The problem: Below are the records; collect from them each line containing the string "computer".

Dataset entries

-*-*-

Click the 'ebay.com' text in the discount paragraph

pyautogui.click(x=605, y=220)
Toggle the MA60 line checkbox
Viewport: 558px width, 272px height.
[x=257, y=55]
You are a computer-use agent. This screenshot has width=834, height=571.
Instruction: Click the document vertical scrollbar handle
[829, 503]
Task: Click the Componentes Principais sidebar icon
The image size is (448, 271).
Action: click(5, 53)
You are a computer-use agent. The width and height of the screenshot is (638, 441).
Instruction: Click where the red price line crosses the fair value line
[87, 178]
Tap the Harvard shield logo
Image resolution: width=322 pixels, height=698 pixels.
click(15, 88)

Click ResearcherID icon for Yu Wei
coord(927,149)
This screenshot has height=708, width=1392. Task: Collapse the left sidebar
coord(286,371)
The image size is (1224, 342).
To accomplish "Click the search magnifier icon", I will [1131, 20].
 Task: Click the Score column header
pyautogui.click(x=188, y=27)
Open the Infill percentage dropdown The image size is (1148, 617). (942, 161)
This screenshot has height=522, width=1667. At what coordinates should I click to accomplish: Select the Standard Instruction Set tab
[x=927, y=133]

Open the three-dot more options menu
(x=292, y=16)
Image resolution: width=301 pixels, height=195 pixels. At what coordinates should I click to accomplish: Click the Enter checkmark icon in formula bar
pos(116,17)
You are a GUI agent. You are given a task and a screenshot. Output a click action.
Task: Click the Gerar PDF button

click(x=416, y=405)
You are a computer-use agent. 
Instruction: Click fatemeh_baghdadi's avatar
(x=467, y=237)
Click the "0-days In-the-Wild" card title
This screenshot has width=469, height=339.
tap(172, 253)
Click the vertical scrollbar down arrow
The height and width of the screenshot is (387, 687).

-*-*-

Completed exercise:
You are a computer-use agent. This screenshot has width=834, height=571.
You are a computer-use agent. The width and height of the screenshot is (638, 441).
You are a computer-use agent. 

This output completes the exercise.